Quello Che Serve: 12 punti che è meglio avere in una trama
Catherine Ryan Howard, con questo nome da romanzo storico, è una ragazza irlandese provvista di uno sguardo decisamente no-nonsense su libri, scrittura, editoria e compagnia cantante, un invidiabile spirito d’iniziativa e ironia a carrettate. Sul suo blog ho trovato questo arnese, che sembra una lista della spesa, ma è una sensatissima ipotesi di trama in 12 punti, basata sull’analisi della trama media e sulla lettura di un buon numero di testi di scrittura cinematografica:
1. Scena d’apertura
2. Impostazione/Introduzione personaggi/Ambientazione
3. Incidente catalizzatore
4. Dibattito (I personaggi cogitano: “che fare?”)
5. Inizia il II Atto/Introduzione della sottotrama
6. Il Punto di Mezzo (un momentaneo ‘miglioramento’ o ‘peggioramento’ – purché sia in direzione opposta a quella del finale)
7. Cose toste, effetti speciali e meraviglie varie (i pezzi che finirebbero nel trailer, se il vostro romanzo fosse un film)
8. La minaccia cresce, il pericolo si avvicina
9. Tutto è perduto (il momento peggiore per il protagonista)
10. Inizia l’Atto III
11. Finale/Climax
12. Scena finale o epilogo
Sì, lo so: uno schema? Orrore! Sacrilegio! Anatema! Che ne è dell’ispirazione, dell’alata fantasia, della mistica e spontanea sacralità della scrittura? Nessuno dice di prendere questo schema e scriverci un romanzo seguendolo punto per punto – e guai se si sgarra! – ma di certo a nessun romanzo nuoce contenere tutti questi punti. Anche perché – sorpresa!! – si tratta di una versione della buona, vecchia e collaudata Struttura in Tre Atti che, a sua volta, risale alla teoria drammatica di Aristotele.
Quindi, per ricapitolare: nulla di astruso, di americano, di orribilmente commerciale. Solo Aristotele, solo una manciatina di principi drammatico-narrativi che erano già solidificati ventiquattro secoli fa, che sono insiti nella nostra identità culturale, che siamo programmati per riconoscere come elementi necessari di una “storia”. Per cui, magari, i dodici punti qui sopra possiamo considerarli una buona checklist: abbiamo, il mio romanzo e io, tutto quello che serve?
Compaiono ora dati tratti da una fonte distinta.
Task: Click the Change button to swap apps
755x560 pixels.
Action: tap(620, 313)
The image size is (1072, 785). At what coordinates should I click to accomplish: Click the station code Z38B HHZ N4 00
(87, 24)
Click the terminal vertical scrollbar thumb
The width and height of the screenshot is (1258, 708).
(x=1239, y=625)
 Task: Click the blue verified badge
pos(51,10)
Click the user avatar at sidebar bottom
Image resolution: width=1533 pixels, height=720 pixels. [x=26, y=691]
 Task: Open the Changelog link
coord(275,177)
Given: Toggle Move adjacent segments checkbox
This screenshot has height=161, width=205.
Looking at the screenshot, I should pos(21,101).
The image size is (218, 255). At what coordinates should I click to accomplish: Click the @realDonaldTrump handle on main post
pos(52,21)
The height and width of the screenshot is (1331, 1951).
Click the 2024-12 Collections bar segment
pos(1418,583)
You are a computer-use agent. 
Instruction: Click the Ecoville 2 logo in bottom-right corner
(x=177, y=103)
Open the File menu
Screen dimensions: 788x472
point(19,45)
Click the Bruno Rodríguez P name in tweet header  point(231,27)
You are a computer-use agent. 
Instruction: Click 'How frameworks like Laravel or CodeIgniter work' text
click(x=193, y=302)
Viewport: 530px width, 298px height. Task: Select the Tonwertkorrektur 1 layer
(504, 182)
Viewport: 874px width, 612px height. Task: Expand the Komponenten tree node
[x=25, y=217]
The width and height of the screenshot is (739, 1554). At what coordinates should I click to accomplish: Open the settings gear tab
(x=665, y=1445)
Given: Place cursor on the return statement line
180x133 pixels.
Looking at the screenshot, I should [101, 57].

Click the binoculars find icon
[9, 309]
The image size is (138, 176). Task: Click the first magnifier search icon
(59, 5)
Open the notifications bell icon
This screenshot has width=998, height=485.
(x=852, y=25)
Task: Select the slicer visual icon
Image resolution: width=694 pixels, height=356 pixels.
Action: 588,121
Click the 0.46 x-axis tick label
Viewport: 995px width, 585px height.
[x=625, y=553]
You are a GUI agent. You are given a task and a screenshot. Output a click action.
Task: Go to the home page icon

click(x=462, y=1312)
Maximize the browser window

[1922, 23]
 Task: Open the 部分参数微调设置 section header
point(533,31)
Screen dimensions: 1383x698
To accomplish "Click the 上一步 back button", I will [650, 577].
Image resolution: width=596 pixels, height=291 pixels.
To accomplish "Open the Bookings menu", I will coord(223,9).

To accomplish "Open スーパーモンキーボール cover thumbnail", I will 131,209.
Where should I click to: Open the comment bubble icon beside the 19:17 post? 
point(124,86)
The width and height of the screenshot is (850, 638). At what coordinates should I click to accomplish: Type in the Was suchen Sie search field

Be’, il punto è che nel ‘900 ci hanno provato in molti a fare a meno della struttura in tre atti, e i risultati hanno prodotto romanzi che hanno fatto parlare di “morte del romanzo”.
Che invece -sorpresa!- è vivo e vegeto!
Inossidabile e indistruttibile, a quanto pare – e per fortuna!
Ho letto proprio oggi un’intervista di una scrittrice che, a proposito del *romanzo* di un’altra scrittrice dice (un nonnulla velenosamente, ma non mal-à-propos) di non averlo trovato il suo genere: lei preferisce leggere romanzi. Come dire… 🙂
non riesco a trovare il link al post originale… lo hai ancora? grazie.
Sì – da qualche parte. Cerco e posto qui, ok?